風呂の一つもないのかという文句が出た事があるが、そういう場合はプロテクターの頭部だけ外して中に湯を満たすという裏ワザがある。
これを応用して介護現場などの寝たまま入浴装置なども開発された。由緒正しき裏ワザ壺湯型入浴法である。
夏の日はまだまだ長い午後遅く。
青年はやはり社内割引で丼を食べて帰る事にした。
食堂には食事をするなり休憩するなり、人が散らばっている。
「結局イノシシが当たった人って大丈夫だったの?」
「うん、かすり傷もプロテクターの破損も無かったらしいよ」
「強」
どっかで聞いた話題である。どうもグループを組んでいる冒険者で、今日起こった緊急事態に関してやり取りしているらしい。
聞き流しながら青年は鹿肉を頬張る。
タレで焼かれたジューシーな赤身肉に米がいい塩梅で絡む。
付け合わせの、ほのかにメロンのような香りのする漬物を一切れ口に入れて米。再び肉。
採れたて野菜がふんだんに使われた味噌汁は出汁に調和して、頬が痛くなるほどおいしい。

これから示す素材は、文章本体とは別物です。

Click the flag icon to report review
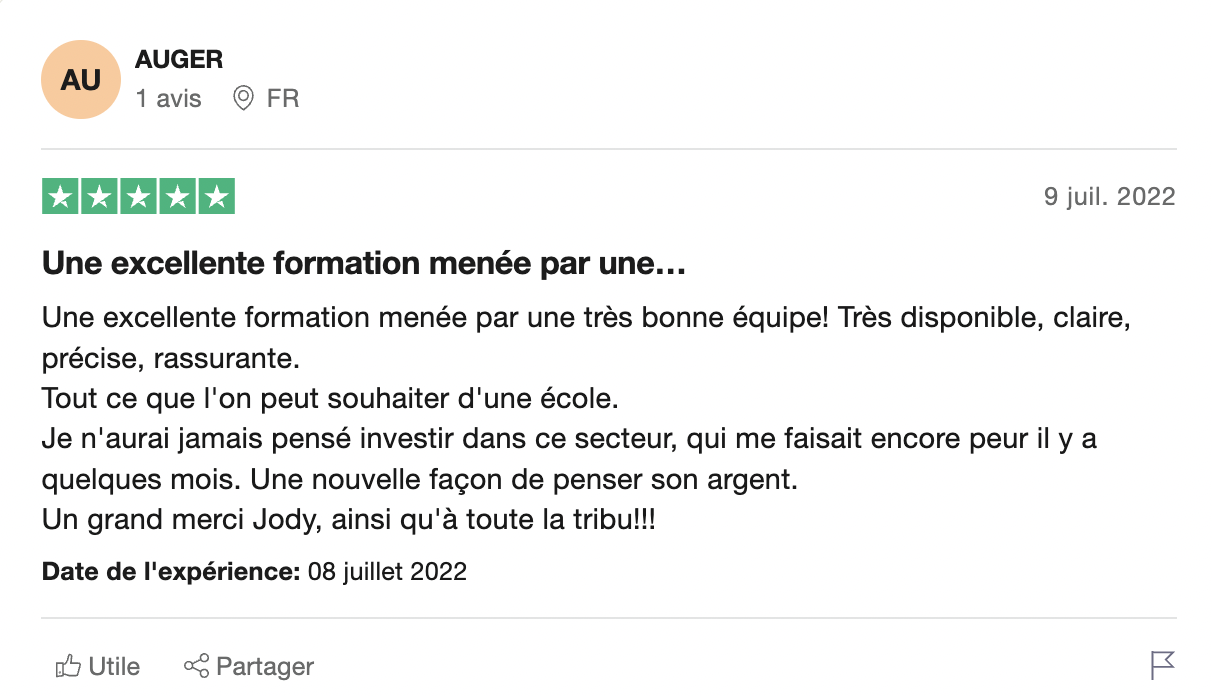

企業農場ではほとんどの作物は採取後すぐに冷凍、またはフリーズドライ食品などに加工される。
一方でごく一部の香り成分のような栄養素は冷凍などの加工で減少すると言われている。
そのため企業農場の食堂の目玉の一つが、新鮮な食材による料理の提供であったりする。
「違う違う、クロスズメバチは飼うの」
「飼うの!?」青年の心の声と異口同音の叫びが聞こえた。青年も他の冒険者と同時に集団を二度見する。
「飼ってハチノコ採るんだよ」
この企業農場が加工施設も併設しているのは、作物の使用用途を限定して地場産業と競合しないようにするためと言われている。
また、施設内の大型のフリーズドライ装置などをコイン精米機の多機能版のような感覚で周辺農家に利用してもらうこともある。
素材持ち込み、加工依頼というやつである。
出来る範囲で地場産業との協調を大切にしている。
そしてクロスズメバチは一部地域で食用にされてきた蜂である。このスズメバチも地域振興の一環の可能性がある。
近くハチノコがメニューに並ぶかもしれない。
夕方が近くなり、ほんのり赤みを増した山を見ながら、青年は味噌汁を飲んで一息をつくのであった。